TBMM'nin 550 milletvekilinin anayasal çerçeveyi aşabileceğine inanılabiliyor da, 11 kişinin böyle bir cürümü işleyebileceğine neden inanılamıyordu?
2'ye karşı 9 üye, şöyle bir noktada birleşebildiği gibi, böyle bir noktada da neden birleşemesindi?
AYM üyeleri, gökten inmiş özel elçiler miydi?
"AYM'nin kararı belirleyicidir" dediğinizde, ardından bunca sorgulamanın gelmesi kaçınılmazdı.
Osman Can, bütün bu potansiyel sorgulamaların üzerine, "Anayasa'nın gerçek koruyucusu TBMM'dir" diyor ve "Anayasa Mahkemesi Anayasa ihlali yaparsa, Meclis ve onun içinden çıkan hükümet, Anayasal çizgiyi savunur" görüşünü seslendiriyor.
Bu görüşe karşı ne denebilir?
Sahi TBMM, Anayasa koruyuculuğunda nereye düşer?
Hükümet Anayasa koruyuculuğunda nereye düşer?
Türkiye, zaman zaman askerin, hükümeti ve Meclis'i Anayasa ihlali ile suçlayıp, müdahale yaptığı bir ülke idi.
Asker, durumdan vazife çıkarıp kendisinde "Anayasa koruyuculuğu" misyonu görürken, bu işin asıl sahibi olan Meclis ne güne durur?
Deniyor ki Meclis ve hükümet, referandum kararını yürütmeye kalkarsa, kaos çıkar!
Tabii AYM açıkça "sınırlıdır"ı aşıp, kendisine yetki üretir ve Meclis'in yetkisini kullanamaz hale getirirse kaos çıkmıyor. Herkes, bunun yetki gaspı olduğunu bildiği halde kuzu kuzu boyun eğiyor.
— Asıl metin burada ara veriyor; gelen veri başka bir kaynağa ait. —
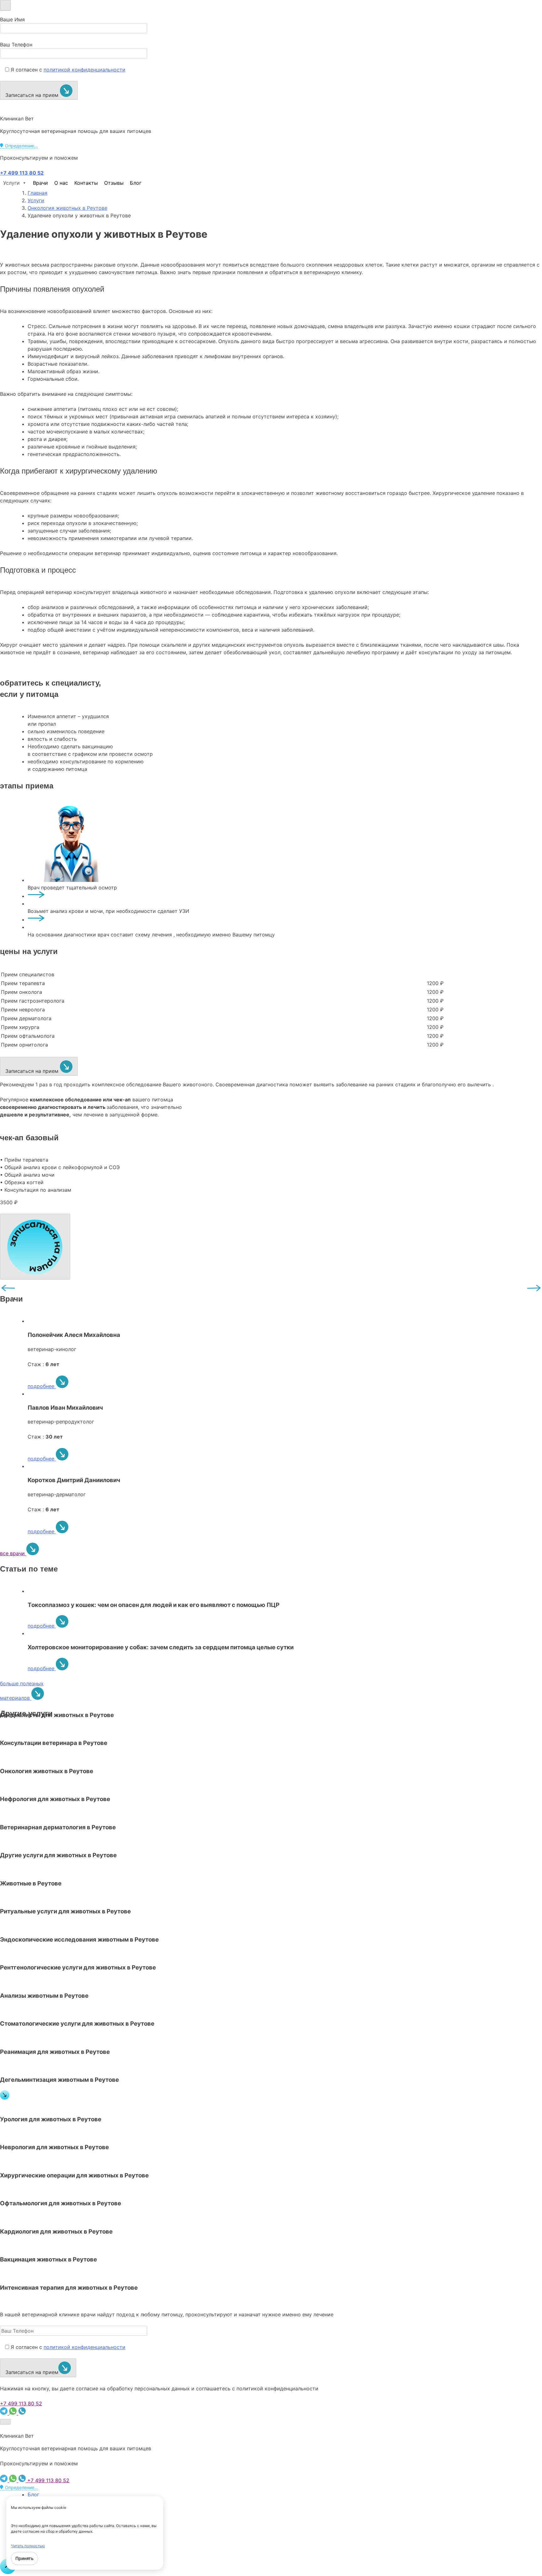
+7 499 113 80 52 (21, 2403)
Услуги (11, 183)
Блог (135, 183)
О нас (61, 183)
Osman Can, bir anlamda kuzu kuzu boyun eğenlere, "Millet iradesini size kuzu kuzu boyun eğin diye emanet etmedi" hatırlatmasını yapıyor.
Tabii ki bu, bir gerilimi göze almak demektir.
Öteki cenahta ise Meclis iradesine konan "Yargı ipoteği"ne boyun eğmek var.
Türkiye yıllarca askeri ipoteğe boyun eğdi. Şimdi onu aşmış bulunuyor.
Ne diyelim, bir gün gelir yargının araçsallaştırıldığı ipotek de aşılır.